_TRY IT:_ An exact restatement of every record is required.

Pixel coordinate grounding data
--- START ---
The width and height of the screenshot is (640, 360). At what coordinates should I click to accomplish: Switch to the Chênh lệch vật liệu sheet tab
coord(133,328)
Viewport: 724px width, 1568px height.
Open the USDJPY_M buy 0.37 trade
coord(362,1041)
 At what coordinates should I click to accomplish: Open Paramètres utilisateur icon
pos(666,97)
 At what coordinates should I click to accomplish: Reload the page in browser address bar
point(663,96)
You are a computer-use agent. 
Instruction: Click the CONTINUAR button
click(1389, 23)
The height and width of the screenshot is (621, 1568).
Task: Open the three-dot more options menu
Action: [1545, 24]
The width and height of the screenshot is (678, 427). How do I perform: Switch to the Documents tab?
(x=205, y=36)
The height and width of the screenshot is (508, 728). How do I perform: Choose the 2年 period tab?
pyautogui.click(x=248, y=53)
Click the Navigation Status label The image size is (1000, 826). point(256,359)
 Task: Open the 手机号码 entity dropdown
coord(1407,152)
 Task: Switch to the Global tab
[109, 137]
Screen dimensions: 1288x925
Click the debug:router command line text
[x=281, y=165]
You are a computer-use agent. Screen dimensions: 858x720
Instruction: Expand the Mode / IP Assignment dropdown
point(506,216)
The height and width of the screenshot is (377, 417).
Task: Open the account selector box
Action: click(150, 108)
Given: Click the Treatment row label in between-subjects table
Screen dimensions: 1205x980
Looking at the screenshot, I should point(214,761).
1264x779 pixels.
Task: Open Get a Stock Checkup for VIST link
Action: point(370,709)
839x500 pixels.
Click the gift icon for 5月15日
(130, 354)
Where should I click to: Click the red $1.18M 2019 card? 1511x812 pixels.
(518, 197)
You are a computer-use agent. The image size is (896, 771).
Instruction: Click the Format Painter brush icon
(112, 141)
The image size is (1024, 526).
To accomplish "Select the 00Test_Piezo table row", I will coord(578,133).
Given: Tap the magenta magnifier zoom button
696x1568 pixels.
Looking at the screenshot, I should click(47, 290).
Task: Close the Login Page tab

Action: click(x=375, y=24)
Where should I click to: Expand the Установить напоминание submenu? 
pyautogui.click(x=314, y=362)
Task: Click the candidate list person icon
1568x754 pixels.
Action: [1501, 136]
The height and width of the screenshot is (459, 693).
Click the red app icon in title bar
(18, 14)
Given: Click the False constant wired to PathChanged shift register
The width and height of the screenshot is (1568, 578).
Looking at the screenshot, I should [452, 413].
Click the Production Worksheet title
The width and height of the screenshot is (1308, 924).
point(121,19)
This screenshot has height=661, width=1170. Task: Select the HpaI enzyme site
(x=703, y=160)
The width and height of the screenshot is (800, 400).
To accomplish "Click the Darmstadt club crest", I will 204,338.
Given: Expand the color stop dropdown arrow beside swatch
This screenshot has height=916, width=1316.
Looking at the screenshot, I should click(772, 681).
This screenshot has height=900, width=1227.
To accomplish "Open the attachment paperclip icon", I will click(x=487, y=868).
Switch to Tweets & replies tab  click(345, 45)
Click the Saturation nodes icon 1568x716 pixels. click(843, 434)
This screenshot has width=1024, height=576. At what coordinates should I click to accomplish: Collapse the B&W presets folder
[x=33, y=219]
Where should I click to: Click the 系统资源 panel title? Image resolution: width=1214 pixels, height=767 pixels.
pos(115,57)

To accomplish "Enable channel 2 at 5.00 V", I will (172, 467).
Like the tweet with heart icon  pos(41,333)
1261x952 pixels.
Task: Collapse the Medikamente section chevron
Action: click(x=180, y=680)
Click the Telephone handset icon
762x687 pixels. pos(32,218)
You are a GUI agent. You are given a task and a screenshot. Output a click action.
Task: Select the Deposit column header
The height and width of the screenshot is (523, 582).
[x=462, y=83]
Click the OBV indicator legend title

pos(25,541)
--- END ---
_ANSWER:_
The width and height of the screenshot is (640, 360). At what coordinates should I click to accomplish: Switch to the Chênh lệch vật liệu sheet tab
coord(133,328)
Viewport: 724px width, 1568px height.
Open the USDJPY_M buy 0.37 trade
coord(362,1041)
 At what coordinates should I click to accomplish: Open Paramètres utilisateur icon
pos(666,97)
 At what coordinates should I click to accomplish: Reload the page in browser address bar
point(663,96)
You are a computer-use agent. 
Instruction: Click the CONTINUAR button
click(1389, 23)
The height and width of the screenshot is (621, 1568).
Task: Open the three-dot more options menu
Action: [1545, 24]
The width and height of the screenshot is (678, 427). How do I perform: Switch to the Documents tab?
(x=205, y=36)
The height and width of the screenshot is (508, 728). How do I perform: Choose the 2年 period tab?
pyautogui.click(x=248, y=53)
Click the Navigation Status label The image size is (1000, 826). point(256,359)
 Task: Open the 手机号码 entity dropdown
coord(1407,152)
 Task: Switch to the Global tab
[109, 137]
Screen dimensions: 1288x925
Click the debug:router command line text
[x=281, y=165]
You are a computer-use agent. Screen dimensions: 858x720
Instruction: Expand the Mode / IP Assignment dropdown
point(506,216)
The height and width of the screenshot is (377, 417).
Task: Open the account selector box
Action: click(150, 108)
Given: Click the Treatment row label in between-subjects table
Screen dimensions: 1205x980
Looking at the screenshot, I should point(214,761).
1264x779 pixels.
Task: Open Get a Stock Checkup for VIST link
Action: point(370,709)
839x500 pixels.
Click the gift icon for 5月15日
(130, 354)
Where should I click to: Click the red $1.18M 2019 card? 1511x812 pixels.
(518, 197)
You are a computer-use agent. The image size is (896, 771).
Instruction: Click the Format Painter brush icon
(112, 141)
The image size is (1024, 526).
To accomplish "Select the 00Test_Piezo table row", I will coord(578,133).
Given: Tap the magenta magnifier zoom button
696x1568 pixels.
Looking at the screenshot, I should click(47, 290).
Task: Close the Login Page tab

Action: click(x=375, y=24)
Where should I click to: Expand the Установить напоминание submenu? 
pyautogui.click(x=314, y=362)
Task: Click the candidate list person icon
1568x754 pixels.
Action: [1501, 136]
The height and width of the screenshot is (459, 693).
Click the red app icon in title bar
(18, 14)
Given: Click the False constant wired to PathChanged shift register
The width and height of the screenshot is (1568, 578).
Looking at the screenshot, I should [452, 413].
Click the Production Worksheet title
The width and height of the screenshot is (1308, 924).
point(121,19)
This screenshot has height=661, width=1170. Task: Select the HpaI enzyme site
(x=703, y=160)
The width and height of the screenshot is (800, 400).
To accomplish "Click the Darmstadt club crest", I will 204,338.
Given: Expand the color stop dropdown arrow beside swatch
This screenshot has height=916, width=1316.
Looking at the screenshot, I should click(772, 681).
This screenshot has height=900, width=1227.
To accomplish "Open the attachment paperclip icon", I will click(x=487, y=868).
Switch to Tweets & replies tab  click(345, 45)
Click the Saturation nodes icon 1568x716 pixels. click(843, 434)
This screenshot has width=1024, height=576. At what coordinates should I click to accomplish: Collapse the B&W presets folder
[x=33, y=219]
Where should I click to: Click the 系统资源 panel title? Image resolution: width=1214 pixels, height=767 pixels.
pos(115,57)

To accomplish "Enable channel 2 at 5.00 V", I will (172, 467).
Like the tweet with heart icon  pos(41,333)
1261x952 pixels.
Task: Collapse the Medikamente section chevron
Action: click(x=180, y=680)
Click the Telephone handset icon
762x687 pixels. pos(32,218)
You are a GUI agent. You are given a task and a screenshot. Output a click action.
Task: Select the Deposit column header
The height and width of the screenshot is (523, 582).
[x=462, y=83]
Click the OBV indicator legend title

pos(25,541)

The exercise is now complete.